Since the market had been gapping up and down so much the past 4-5 weeks, I decided a few weeks ago to go back to the old fashioned hedging and build up a portfolio of names on the short side of the book, to offset longs. Coming into the week I was net long, and said if the S&P 500 jumped over 1120 my stop losses would trigger on the short side and I'd be even more net long. Which was fine by me as 1120 was the level I had been waiting for to get constructive again.
Not so fast!
We did get over 1120 Monday but it was illusionary - it was created by premarket magic when the S&P 500 immediately opened at S&P 1125 before a quick run to 1130 in the opening hours of the week. From there it has been all down hill.
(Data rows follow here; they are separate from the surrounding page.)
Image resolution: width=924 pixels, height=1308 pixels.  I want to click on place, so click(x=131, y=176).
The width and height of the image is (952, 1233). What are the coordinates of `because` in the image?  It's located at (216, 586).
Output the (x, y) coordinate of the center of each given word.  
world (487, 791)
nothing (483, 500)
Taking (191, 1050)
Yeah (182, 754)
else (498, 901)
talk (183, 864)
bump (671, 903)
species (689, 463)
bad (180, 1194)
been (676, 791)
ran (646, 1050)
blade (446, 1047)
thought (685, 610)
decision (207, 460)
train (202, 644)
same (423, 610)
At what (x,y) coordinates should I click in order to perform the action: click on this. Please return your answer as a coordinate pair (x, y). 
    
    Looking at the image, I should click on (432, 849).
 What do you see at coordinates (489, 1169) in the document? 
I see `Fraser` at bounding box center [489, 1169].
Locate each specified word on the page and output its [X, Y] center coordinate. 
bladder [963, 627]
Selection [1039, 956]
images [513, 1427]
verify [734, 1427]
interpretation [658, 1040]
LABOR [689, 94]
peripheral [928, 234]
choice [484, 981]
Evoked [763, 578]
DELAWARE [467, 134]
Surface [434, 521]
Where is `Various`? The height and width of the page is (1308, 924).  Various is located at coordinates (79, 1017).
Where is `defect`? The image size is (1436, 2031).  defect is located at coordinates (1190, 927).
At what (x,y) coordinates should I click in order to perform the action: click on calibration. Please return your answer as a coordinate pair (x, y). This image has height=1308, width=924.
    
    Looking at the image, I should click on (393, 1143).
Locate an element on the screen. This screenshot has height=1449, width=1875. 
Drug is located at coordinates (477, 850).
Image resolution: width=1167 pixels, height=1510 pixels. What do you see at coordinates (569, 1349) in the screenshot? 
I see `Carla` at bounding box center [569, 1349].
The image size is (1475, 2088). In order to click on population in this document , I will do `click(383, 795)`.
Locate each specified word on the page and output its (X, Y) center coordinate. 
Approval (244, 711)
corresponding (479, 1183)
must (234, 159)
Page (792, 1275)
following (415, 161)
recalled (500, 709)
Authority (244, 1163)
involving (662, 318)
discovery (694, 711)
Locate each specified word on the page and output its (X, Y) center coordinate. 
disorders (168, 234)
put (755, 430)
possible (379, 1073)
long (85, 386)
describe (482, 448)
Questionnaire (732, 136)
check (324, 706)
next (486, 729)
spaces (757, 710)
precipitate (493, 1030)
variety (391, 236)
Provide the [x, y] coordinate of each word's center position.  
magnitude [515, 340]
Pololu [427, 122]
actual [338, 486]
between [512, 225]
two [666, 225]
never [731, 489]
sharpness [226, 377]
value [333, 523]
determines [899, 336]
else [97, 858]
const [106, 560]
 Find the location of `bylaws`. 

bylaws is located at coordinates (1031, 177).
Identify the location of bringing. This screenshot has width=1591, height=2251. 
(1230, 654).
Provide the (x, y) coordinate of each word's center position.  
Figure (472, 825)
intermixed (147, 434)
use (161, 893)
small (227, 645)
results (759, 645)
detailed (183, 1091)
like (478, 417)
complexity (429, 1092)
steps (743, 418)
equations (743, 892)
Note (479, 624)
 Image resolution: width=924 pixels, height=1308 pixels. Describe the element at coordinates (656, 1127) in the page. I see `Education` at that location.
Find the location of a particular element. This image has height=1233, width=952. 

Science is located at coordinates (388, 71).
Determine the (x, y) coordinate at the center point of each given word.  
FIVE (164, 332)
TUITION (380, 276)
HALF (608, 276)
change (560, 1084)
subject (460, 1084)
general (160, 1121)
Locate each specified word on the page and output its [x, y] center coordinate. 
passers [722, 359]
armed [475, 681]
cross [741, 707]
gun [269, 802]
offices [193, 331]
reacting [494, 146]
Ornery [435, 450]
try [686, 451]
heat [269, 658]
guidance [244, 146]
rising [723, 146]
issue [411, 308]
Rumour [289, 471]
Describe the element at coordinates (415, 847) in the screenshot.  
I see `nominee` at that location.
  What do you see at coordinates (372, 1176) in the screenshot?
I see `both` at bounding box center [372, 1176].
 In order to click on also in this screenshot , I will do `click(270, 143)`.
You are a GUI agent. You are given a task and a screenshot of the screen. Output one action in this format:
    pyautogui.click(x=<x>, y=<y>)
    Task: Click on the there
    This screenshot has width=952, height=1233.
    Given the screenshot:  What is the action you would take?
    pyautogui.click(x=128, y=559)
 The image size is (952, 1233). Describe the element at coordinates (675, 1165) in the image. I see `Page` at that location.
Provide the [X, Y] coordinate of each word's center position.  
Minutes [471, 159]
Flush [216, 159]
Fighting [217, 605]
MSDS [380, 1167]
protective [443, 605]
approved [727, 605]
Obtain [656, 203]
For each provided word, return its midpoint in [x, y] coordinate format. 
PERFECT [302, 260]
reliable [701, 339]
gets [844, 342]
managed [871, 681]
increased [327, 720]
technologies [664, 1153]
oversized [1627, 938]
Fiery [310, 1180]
I do like to review all trades after the fact to see what, if anything, should have been changed. Sometimes the answer is nothing and the market just gets you - which is what happened this week. My tight stop losses hit (as they should have) and 3 of my shorts were dumped in the opening hours. While I would not change the process (since all these stocks broke over resistance), in retrospect I got punked. It happens. I suffered losses of 2-5%, whereas in retrospect if not for the Chinese yuan announcement most likely these stocks would of not jumped like Mexican jumping beans and looking at them now I would have had very nice winners on 2 of the 3 positions. The third, Discover Financial Services (DFS) had an earnings report last night so I would of been out of the position ahead of that since earnings risk is not my thing.
These 2 are carbon copies - you can see how I was fleeced Monday morning and since then all downhill. CE especially hurt since my stop loss was for 2% and the stock gapped so strongly I got taken out at a 5% loss.
This 1 was an anomaly due to earnings; I don't take earnings risk from the long or short side 90% of the time so we'd have cleared deck ahead of the announcement. Would have been a flattish trade.
Like I said, these things happen over the course of time - but when anyone says being short in a downturn is easy.... well, not so much.